We follow the dead – calling out – Wait – I know now how it was with you… I understand something now… Thank you…
The task is to see them well – to understand what was full of life in them – and to turn and be driven forward by that Life.
If, on their best days and at their strongest, they were fine and noble humans – then what a privilege to pick up that torch! It is a fine thing to have noble ancestors who have done noble things in the world. That’s the first direction this task leads us in – to go as they have gone – to love their work, publish their poems, print their pictures, hang their degrees on the wall – say – we will find our way further and better into our own days because this is how they lived. It is a good thing.
But of course not all our ancestors were noble. And the noble ones were not noble all the time.
We had some very good friends over for dinner last night and because it was Saturday night and these are folks who have been in my congregation in the past, they understood that if you come to dinner on a Saturday night you have to bring something that will be useful in a sermon the next day.

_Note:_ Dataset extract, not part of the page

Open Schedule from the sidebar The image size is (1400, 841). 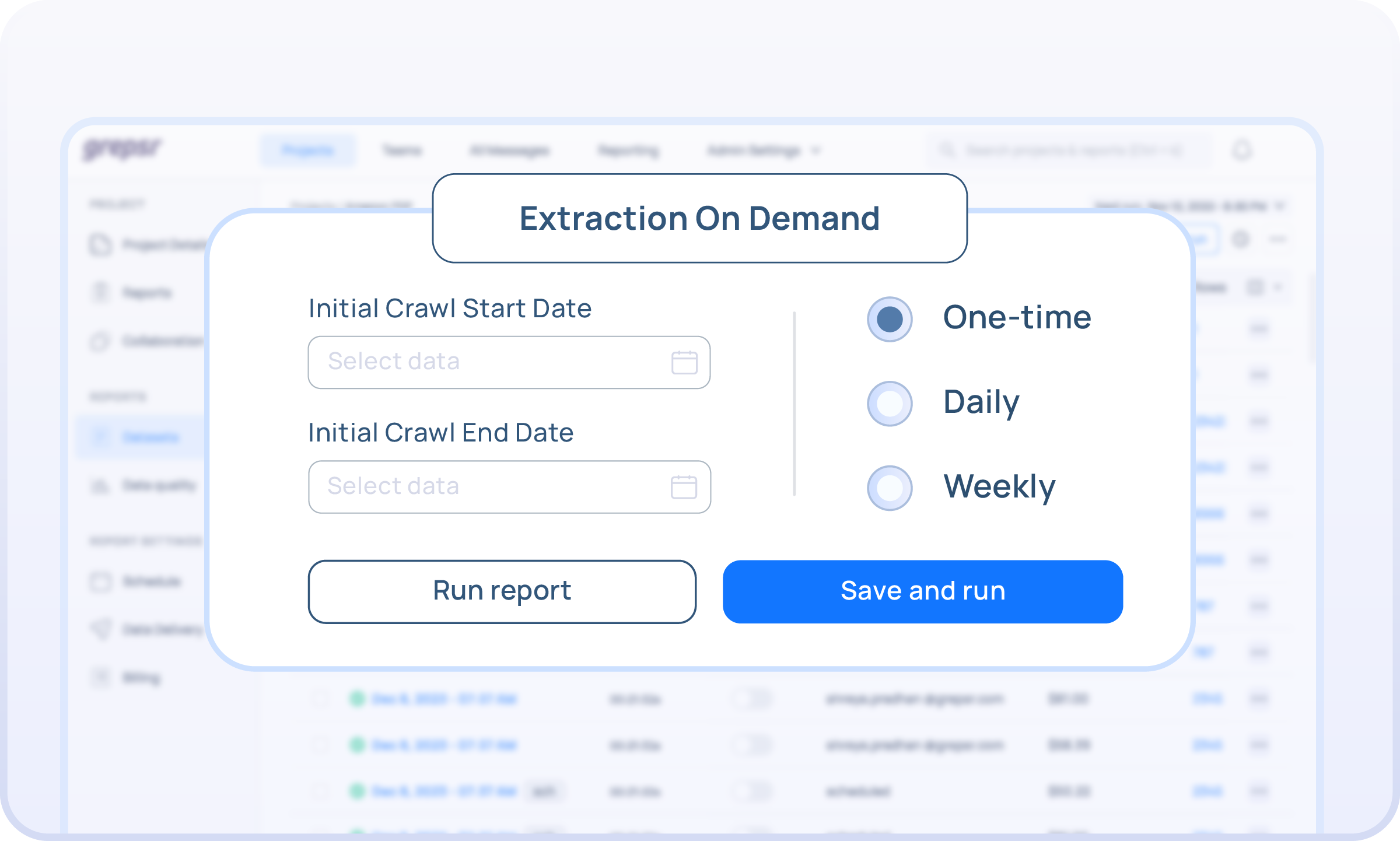[151, 581]
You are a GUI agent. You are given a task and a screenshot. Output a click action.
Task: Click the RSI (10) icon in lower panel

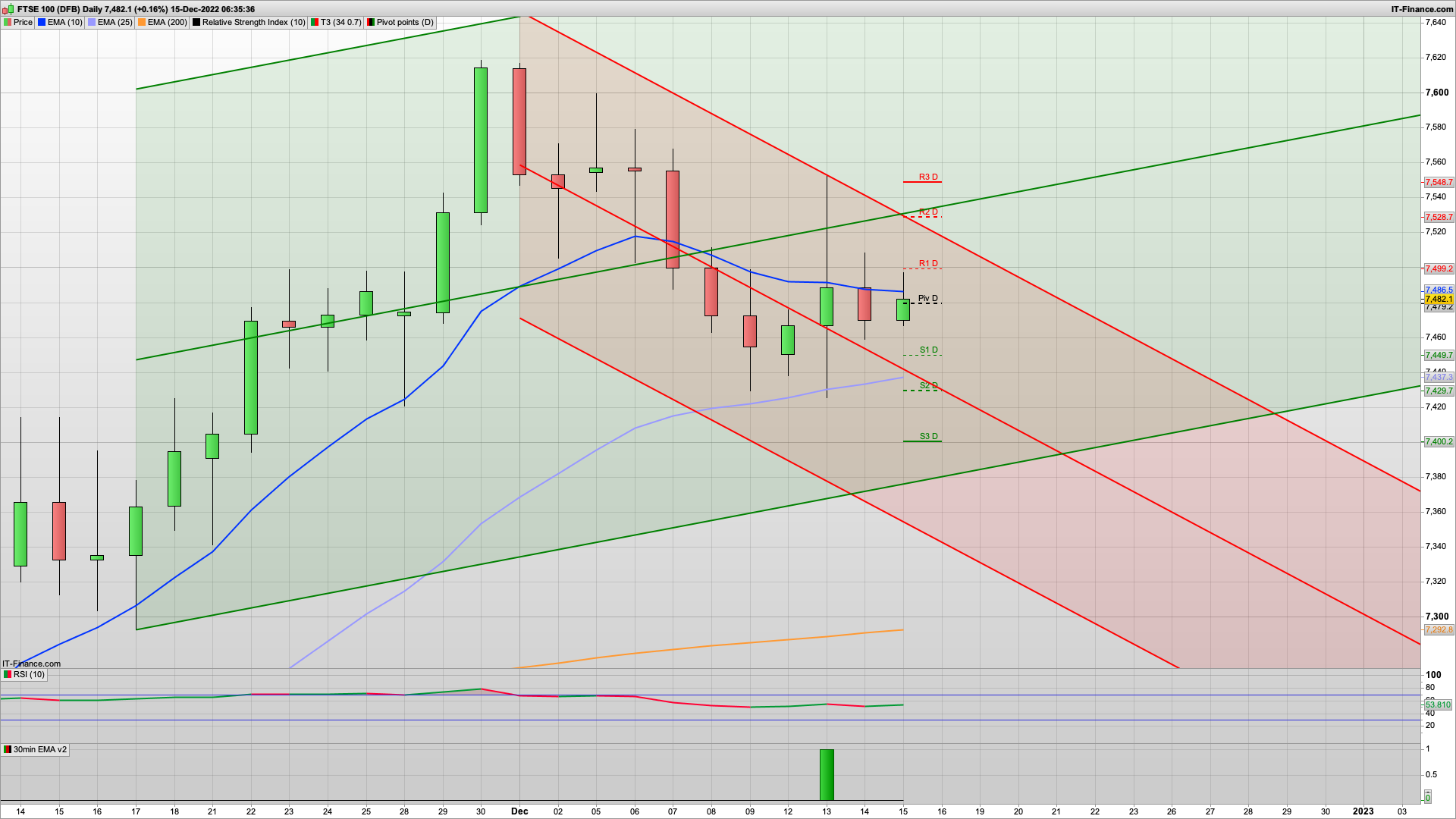pyautogui.click(x=8, y=674)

So I asked them to each tell a story about an ancestor.
Ellen told us a story her grandfather used to tell - about a great-great aunt, whose family had emigrated from Sweden – good sturdy honest and upright Scandinavian stock, and at the turn of the last century this great-great-aunt headed to the Oregon coast, where she built houses, married and had children. Then one day she met and fell in love with a man who was a missionary and they took off together for the mission field in China. It was a bad time to be in China and she eventually returned to Oregon, where she rejoined her family. And as the grandfather told the story – she came back to her husband and children, but – he said with a twinkle in his eye – there was never any more ‘connubial felicity’!
Even our noble people were not noble all the time, and some of our people have been downright nasty. And many of our people have been neither entirely noble nor entirely nasty but they have experienced hardship and evil – have made tragic choices, made their way through wars, have had to kill and be killed. And some of our work – in order to make our way with intelligence and compassion into the days ahead – will be to see and deeply understand what has been hard for our ancestors, and redeem it.
At almost every funeral we conduct we recite together the Lord’s Prayer. And as we come to the eighth line of that prayer – as we say together ‘forgive us our trespasses, as we forgive those who trespass against us’ – I always wonder about the family sitting in front of me, and about the life that has just ended, and I wonder what there might still be to forgive. Are there vast tracts of anger and broken relations that we are breezing past with that one phrase? Should we stop when we get to that line – should we let it hover for a minute – soak in it – our people have sometimes hurt us, and they have hurt others, and sometimes they go while we are still royally ticked off. And we will not grow at all, and we will learn nothing from their pain, if we don’t linger in that mess for a while.
This is the second direction our task leads us into. To redeem their pain. To understand their sin. And then to do two things. To release them from its hold on us. To say – ‘Wait! I understand now… And then to let them, as broken and flawed as they were, become our teachers, part of God still emerging into being – pointing us ahead and saying ‘do you see how I wished it could have been? How I longed for it to have been? There is the path you can take. There is how you can be in the world…’
Our ancient ancestor John saw it this way in his vision, his revelation :
“Then I saw a new heaven, and a new earth. And I saw the Holy City, and I heard a voice from heaven saying , God is among humanity, and death will be no more. Write this down – this you can trust.”